I want to offer a brief reflection on a great sermon that my colleague Sam preached in chapel yesterday on Jonah 3:1-10. It was a perfect sermon for the Lenten season, as we reflect on our own relationship with God and with others, repenting of where we have sinned and fallen short.
Here is the text:
Then the word of the Lord came to Jonah a second time:
“Go to the great city of Nineveh and proclaim to it the message I give you.”
Jonah obeyed the word of the Lord and went to Nineveh. Now Nineveh was a very large city; it took three days to go through it. Jonah began by going a day’s journey into the city, proclaiming, “Forty more days and Nineveh will be overthrown.”
The Ninevites believed God. A fast was proclaimed, and all of them,
from the greatest to the least, put on sackcloth.
When Jonah’s warning reached the king of Nineveh, he rose from his throne, took off his royal robes, covered himself with sackcloth and sat down in the dust.
This is the proclamation he issued in Nineveh:
“By the decree of the king and his nobles:
Do not let people or animals, herds or flocks, taste anything; do not let them eat or drink. But let people and animals be covered with sackcloth. Let everyone call urgently on God. Let them give up their evil ways and their violence. Who knows? God may yet relent and with compassion turn from God’s fierce anger so that we will not perish.”
When God saw what they did and how they turned from their evil ways,
God relented and did not bring on them the destruction God had threatened.
Sam started the sermon by naming Hitler as someone who often comes up in theological conversations as the border of God’s mercy.
“Sure, God is gracious,” we say; “Sure, God’s forgiveness and radical love are vast, but surely, they don’t extend to everyone. Surely, there are limits. Do we really think someone like Hitler deserves God’s mercy?”
This strategy—using someone we find particularly heinous and objectionable as a justification for keeping people outside God’s grace—is neither novel nor new. In fact, Ninevah was Jonah’s Hitler.
Apparently, Ninevah’s infamous reputation was well-deserved.

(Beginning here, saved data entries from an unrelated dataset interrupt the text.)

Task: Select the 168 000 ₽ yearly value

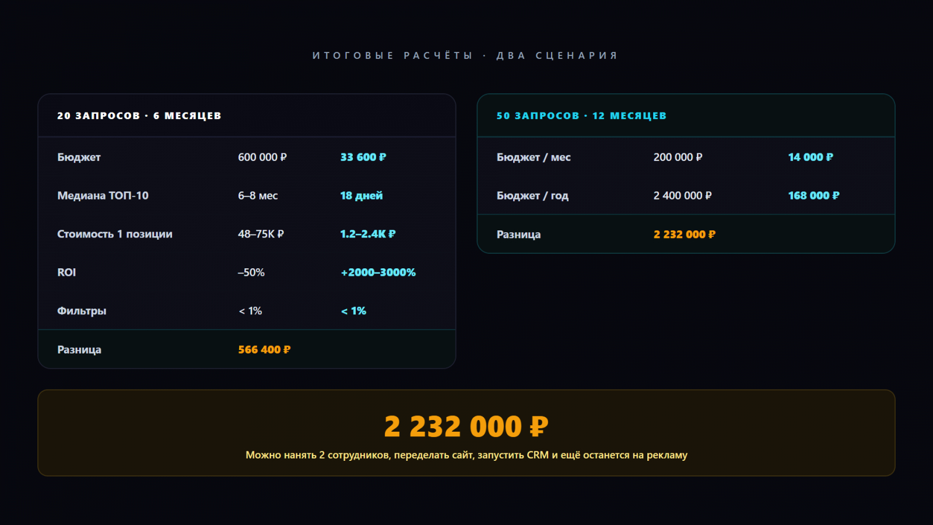Action: [x=813, y=195]
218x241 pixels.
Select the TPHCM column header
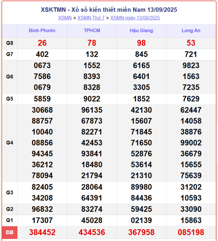[92, 31]
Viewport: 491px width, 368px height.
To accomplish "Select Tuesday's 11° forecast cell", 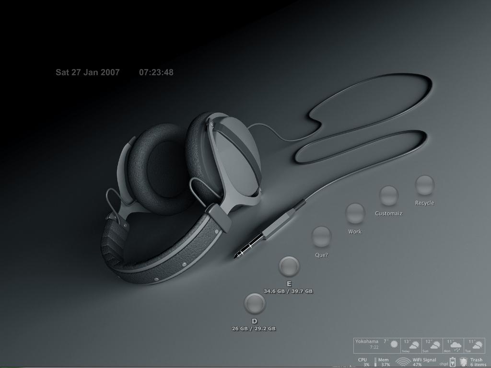I will click(474, 345).
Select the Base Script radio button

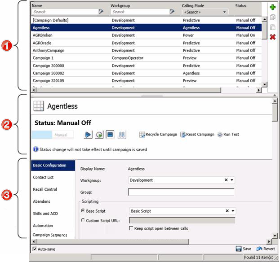click(82, 210)
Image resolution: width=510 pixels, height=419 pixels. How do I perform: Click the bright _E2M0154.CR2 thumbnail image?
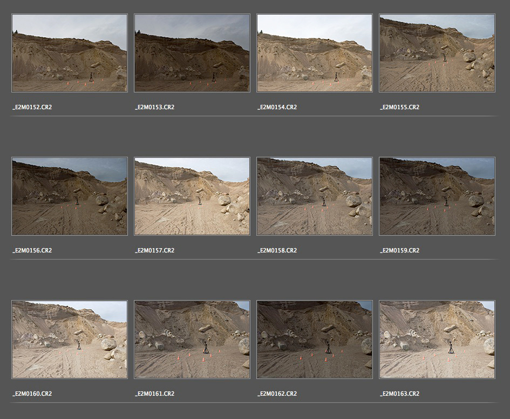point(314,53)
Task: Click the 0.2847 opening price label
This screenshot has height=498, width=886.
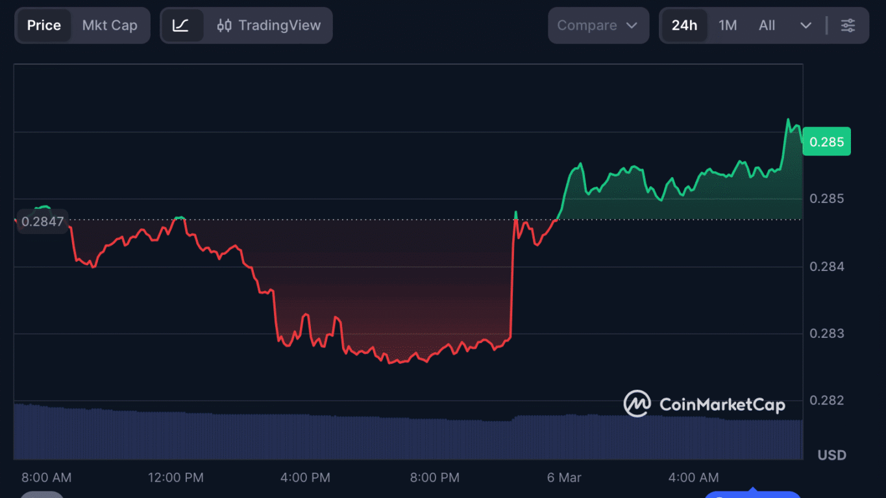Action: [43, 222]
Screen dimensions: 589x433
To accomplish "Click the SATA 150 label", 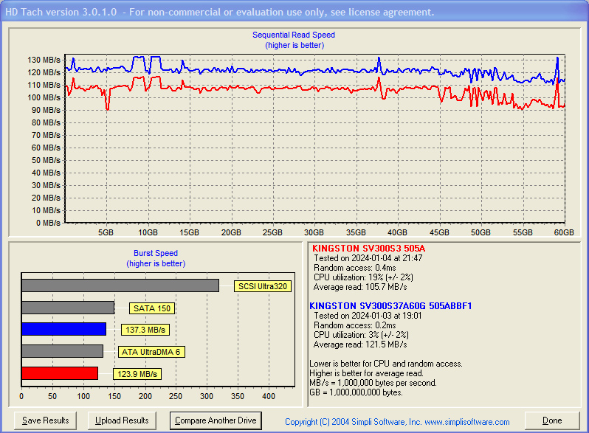I will click(151, 308).
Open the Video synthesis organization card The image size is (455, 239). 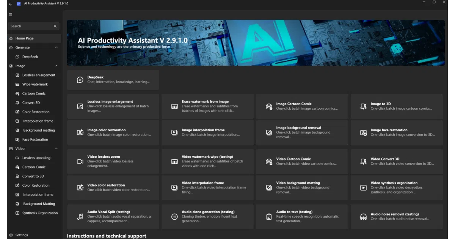click(x=397, y=187)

Across the Near East, Ninevah was well known for its brutality and mercilessness, and Jonah was quite sure that the Ninevites deserved the divine punishment they had coming. As anyone who has read Jonah knows, the prophet had absolutely no interest in mercy for Ninevah. Jonah was actively rooting for Ninevah’s destruction, and actually fled from God to try to avoid having any role in their possible redemption.
The question for us today is, “Sound familiar”?
Who, today, is your Hitler, your Ninevah? Who is the individual or group that you are so convinced is (or should be) outside God’s mercy and grace that you want no part of sharing the gospel of God’s love and forgiveness with them? Whose destruction are you hoping for?
Lent is the perfect season to repent of our self-righteous judgments, and our condemnation of those we find offensive and undeserving of God’s love—those we put on the “outside” of God’s circle of grace.
The fact is, God’s mercy is limitless, and God’s grace is unbounded—resisting every attempt of ours to reign it in, according to our standards and assessment. But our sinful tendencies to divide and condemn are so strong, we need regular reminders of this fact.
In the same chapel service, we sang “There’s a Wideness in God’s Mercy,” and I want to close this reflection with stanza three, which I think is particularly pointed and spot-on:
For the love of God is broader than the measures of our mind;
and the heart of the Eternal is most wonderfully kind.
But we make this love too narrow by false limits of our own;
And we magnify its strictness with a zeal God will not own.
This Lenten season, we give thanks for the expansive breadth of God’s mercy, shown so clearly in Christ’s outstretched arms on the cross, which embrace you, me, the whole human family, and God’s entire creation. No exceptions.